My wife and I were over the moon to find out we were expecting our first child – a baby boy! Everything seemed to be running smoothly, but then at our 20-week scan, we learned something was wrong with our baby’s heart. We were told we would need to make our way to a specialist hospital in London for an appointment the next day, nearly two hours away from our home in Kent.
During the 45-minute scan at Evelina London Children’s Hospital, we were still hopeful that they had gotten it wrong or that it was actually something that they could easily ‘fix’. But we knew that wasn’t the case when the cardiologist took us into a room to explain that our baby had a very complex and serious heart condition.
We found out that our baby was effectively missing the right side of his heart, the part responsible for pumping blood to the lungs. We were told that without three major open-heart surgeries, he wouldn’t survive. It felt like our world had come crashing down. We tried to stay positive in the last weeks of our pregnancy, but we couldn’t help worrying whether our newborn would be able to survive an open heart surgery at just a few days old and whether he would have complications while growing up.
On 28 March, my wife gave birth to our beautiful baby Archie as planned at St Thomas’ Hospital. He was taken straight into intensive care and we were offered a room at Ronald McDonald House Evelina London within 24 hours of arriving. It took such a weight off our shoulders.
We had spent so much time talking and worrying about where we could stay so that we could be close to Archie, and having the room at the House meant us no longer thinking about it, we could just concentrate on being there for Archie and being by his side.

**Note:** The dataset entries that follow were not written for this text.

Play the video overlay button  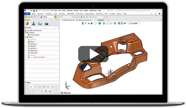(93, 54)
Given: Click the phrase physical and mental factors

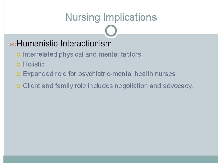Looking at the screenshot, I should (100, 54).
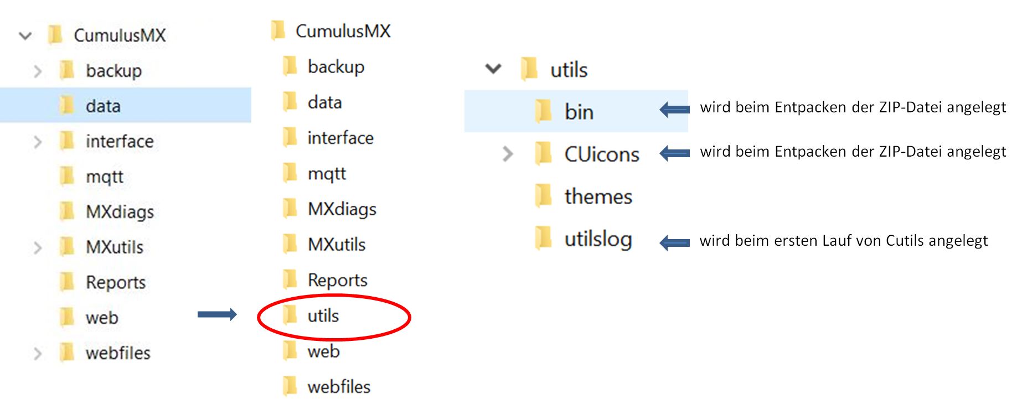This screenshot has height=409, width=1017.
Task: Open the webfiles folder in middle list
Action: pyautogui.click(x=339, y=386)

Six days later, Archie had his first surgery and though it seemed to go well, just 48 hours later we received a phone call from the hospital at 5am urging us to hurry back to the ward. Thankfully, the House is just a few minutes away and when we arrived we were asked to sign a consent form – Archie needed to go back into surgery.

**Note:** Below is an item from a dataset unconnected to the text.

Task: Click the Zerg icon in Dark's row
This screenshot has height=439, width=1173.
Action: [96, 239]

We waited for what felt like forever. It was agonising.
Finally, the surgeon emerged and explained to us that Archie had a clot in his heart, which meant he wasn’t able to get any blood to his lungs, dropping his oxygen levels to a dangerously low level – even on a ventilator.

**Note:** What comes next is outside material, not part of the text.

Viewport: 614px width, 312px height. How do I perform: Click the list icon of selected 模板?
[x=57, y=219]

If it hadn’t been for the House, we would never have made it in time to sign that consent form for Archie to go back into surgery. For that, we are forever grateful.
Archie’s recovery after his first surgery was a bumpy road, and he suffered from a small bleed on the brain as well as various viruses – but he fought them off!
We stayed in the House for five and a half weeks and it really did become our ‘home away from home’. It’s full of all the facilities you would usually have in your own home. The staff couldn’t do enough to help us. There were various supporters who came in to cook dinner for the families, meaning we could all get a proper meal and still be just moments away from Archie.
It was also so nice to talk to other families going through something similar – everyone was there for each other when they needed it. All these things just made a difficult time that little bit easier.
We’ve been back to the House for another five weeks since our initial stay, where Archie had his second stage operation that, thankfully, went a lot smoother than the first. Again, we were welcomed back to our ‘home away from home’ during this difficult time.
Archie is now 15 months old and he is doing incredibly well. He’s due for a third operation, but luckily that won’t be for a few more years, but we know that when the time comes, we’ll be looked after properly.
Right now he’s just started walking and he’s the happiest baby we know! He’s always smiling and making everyone laugh.
He is our whole world and we are so thankful to Ronald McDonald House Charities UK for everything it has done for us.
One thing I would say to a parent going through something similar to us, would be to focus on your family. The Ronald McDonald House will support you for no matter how long you may need it, so you can concentrate on being there when it matters.